Dr. Oetgen and his colleagues suggested several reasons for the lack of impact that the CPG appeared to have on treatment at their institution, including surgeon disapproval or ignorance of the CPG, challenges in the guideline development process, or difficulties in encouraging change in clinical practices.

“CPGs are likely to have a significant and growing influence in clinical care and reimbursement,” said Dr. Oetgen. “We can take heart in the fact that the Academy has a process of exceptional quality and standards in place to produce these guidelines. The early guidelines are limited, most likely due to the lack of data. But I believe we must continue to evaluate the clinical impact of CPGs to determine the usefulness of the current CPG process and to improve the development process in the future.”

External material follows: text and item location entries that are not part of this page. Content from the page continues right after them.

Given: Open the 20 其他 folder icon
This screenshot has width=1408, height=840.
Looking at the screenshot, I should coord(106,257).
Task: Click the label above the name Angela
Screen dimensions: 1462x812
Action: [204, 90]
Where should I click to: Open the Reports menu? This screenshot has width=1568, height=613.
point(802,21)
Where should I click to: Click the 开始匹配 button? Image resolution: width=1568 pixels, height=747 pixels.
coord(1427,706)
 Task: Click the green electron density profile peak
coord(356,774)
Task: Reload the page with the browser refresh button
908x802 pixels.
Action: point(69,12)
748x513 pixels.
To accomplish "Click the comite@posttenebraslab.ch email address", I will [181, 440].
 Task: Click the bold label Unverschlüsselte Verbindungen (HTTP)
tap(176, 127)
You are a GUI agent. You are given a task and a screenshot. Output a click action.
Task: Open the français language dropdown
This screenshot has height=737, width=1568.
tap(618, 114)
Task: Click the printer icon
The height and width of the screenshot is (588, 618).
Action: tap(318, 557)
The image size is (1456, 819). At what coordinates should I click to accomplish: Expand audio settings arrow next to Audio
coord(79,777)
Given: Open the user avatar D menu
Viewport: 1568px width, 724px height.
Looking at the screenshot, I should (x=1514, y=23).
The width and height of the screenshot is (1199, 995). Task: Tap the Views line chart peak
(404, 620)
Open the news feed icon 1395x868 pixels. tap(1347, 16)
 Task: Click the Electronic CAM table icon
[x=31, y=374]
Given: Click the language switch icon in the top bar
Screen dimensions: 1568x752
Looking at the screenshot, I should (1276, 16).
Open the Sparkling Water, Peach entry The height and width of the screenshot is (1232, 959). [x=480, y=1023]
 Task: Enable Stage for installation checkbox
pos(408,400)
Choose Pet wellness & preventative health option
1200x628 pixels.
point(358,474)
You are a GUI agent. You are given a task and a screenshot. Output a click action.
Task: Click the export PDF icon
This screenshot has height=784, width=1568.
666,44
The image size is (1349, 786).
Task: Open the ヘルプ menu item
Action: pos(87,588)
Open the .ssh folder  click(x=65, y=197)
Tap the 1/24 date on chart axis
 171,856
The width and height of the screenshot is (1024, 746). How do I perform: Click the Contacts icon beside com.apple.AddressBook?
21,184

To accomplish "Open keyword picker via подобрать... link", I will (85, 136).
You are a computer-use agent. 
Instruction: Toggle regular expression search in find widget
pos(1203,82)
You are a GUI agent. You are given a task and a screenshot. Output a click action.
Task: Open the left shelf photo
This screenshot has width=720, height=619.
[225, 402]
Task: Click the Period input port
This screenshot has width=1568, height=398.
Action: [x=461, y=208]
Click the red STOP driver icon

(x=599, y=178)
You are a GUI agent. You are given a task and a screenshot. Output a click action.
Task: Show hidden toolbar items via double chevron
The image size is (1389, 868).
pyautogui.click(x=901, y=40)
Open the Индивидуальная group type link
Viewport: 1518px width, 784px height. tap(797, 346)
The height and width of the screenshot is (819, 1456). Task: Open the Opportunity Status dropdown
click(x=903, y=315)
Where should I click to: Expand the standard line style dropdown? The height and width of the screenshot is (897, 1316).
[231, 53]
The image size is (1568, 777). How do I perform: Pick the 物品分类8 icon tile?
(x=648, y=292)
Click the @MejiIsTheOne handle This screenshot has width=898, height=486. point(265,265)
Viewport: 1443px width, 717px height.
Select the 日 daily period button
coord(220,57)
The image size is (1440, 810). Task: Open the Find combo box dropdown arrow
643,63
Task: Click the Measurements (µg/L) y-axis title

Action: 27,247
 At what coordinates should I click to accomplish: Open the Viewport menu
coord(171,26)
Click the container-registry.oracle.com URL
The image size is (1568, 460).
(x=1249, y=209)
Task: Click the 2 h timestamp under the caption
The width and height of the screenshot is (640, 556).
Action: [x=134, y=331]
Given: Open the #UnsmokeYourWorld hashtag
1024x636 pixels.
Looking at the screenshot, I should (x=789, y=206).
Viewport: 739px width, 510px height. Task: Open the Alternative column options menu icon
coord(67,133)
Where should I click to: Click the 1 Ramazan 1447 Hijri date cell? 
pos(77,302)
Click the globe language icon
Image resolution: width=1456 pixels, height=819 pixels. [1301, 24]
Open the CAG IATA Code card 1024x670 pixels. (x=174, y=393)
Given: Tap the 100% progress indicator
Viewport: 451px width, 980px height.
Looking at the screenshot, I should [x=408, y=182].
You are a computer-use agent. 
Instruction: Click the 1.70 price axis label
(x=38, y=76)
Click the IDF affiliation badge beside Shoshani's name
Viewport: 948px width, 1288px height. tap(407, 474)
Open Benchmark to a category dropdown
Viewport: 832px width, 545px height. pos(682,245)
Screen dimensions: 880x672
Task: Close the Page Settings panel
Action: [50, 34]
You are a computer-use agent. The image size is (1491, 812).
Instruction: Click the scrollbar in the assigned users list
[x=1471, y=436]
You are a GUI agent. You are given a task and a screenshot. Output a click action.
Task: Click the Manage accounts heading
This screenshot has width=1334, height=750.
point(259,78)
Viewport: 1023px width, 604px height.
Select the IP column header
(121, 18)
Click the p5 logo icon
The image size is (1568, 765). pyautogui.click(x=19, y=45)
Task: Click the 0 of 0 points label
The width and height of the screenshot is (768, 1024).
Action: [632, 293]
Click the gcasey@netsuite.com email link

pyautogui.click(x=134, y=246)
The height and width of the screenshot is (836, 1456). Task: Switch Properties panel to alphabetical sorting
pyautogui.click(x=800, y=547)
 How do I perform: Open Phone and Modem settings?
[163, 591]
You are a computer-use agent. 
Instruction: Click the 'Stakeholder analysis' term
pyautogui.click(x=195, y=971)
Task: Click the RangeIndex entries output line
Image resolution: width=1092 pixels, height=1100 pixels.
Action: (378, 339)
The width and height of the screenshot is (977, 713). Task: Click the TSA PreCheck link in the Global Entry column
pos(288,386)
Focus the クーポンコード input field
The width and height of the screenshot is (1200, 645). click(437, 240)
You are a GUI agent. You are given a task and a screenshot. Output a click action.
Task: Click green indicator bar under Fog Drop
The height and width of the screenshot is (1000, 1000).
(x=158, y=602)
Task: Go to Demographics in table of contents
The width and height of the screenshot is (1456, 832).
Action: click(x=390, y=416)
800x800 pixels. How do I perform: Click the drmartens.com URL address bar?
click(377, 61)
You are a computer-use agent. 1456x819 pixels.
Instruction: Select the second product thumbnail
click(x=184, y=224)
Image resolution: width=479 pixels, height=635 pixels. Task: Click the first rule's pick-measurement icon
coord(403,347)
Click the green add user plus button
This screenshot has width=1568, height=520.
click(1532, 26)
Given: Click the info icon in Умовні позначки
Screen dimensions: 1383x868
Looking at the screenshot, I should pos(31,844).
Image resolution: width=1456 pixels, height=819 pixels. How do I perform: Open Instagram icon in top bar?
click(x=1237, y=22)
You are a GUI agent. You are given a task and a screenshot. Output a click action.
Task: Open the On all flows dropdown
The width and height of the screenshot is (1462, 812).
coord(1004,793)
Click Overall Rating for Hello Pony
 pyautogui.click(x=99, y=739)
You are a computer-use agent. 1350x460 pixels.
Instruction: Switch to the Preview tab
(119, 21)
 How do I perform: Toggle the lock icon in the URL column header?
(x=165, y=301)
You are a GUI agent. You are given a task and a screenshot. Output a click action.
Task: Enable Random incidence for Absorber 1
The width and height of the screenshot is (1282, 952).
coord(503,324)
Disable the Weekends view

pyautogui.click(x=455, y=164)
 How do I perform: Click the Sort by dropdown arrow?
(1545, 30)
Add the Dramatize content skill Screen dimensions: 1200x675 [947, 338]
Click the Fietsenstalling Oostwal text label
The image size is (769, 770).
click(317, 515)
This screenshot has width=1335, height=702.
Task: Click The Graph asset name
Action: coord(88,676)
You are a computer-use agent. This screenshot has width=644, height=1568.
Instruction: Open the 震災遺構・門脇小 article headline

Disclosure information: Dr. Oetgen—Medtronic, AAOS, POSNA, Scoliosis Research Society.

Peter Pollack is the electronic content specialist for AAOS Now. He can be reached at ppollack@aaos.org

Bottom Line

  • In 2009, AAOS adopted a CPG on the treatment of pediatric diaphyseal femur fractures.
  • At a single institution, posting of the CPG was associated with minimal impact on clinical interventions.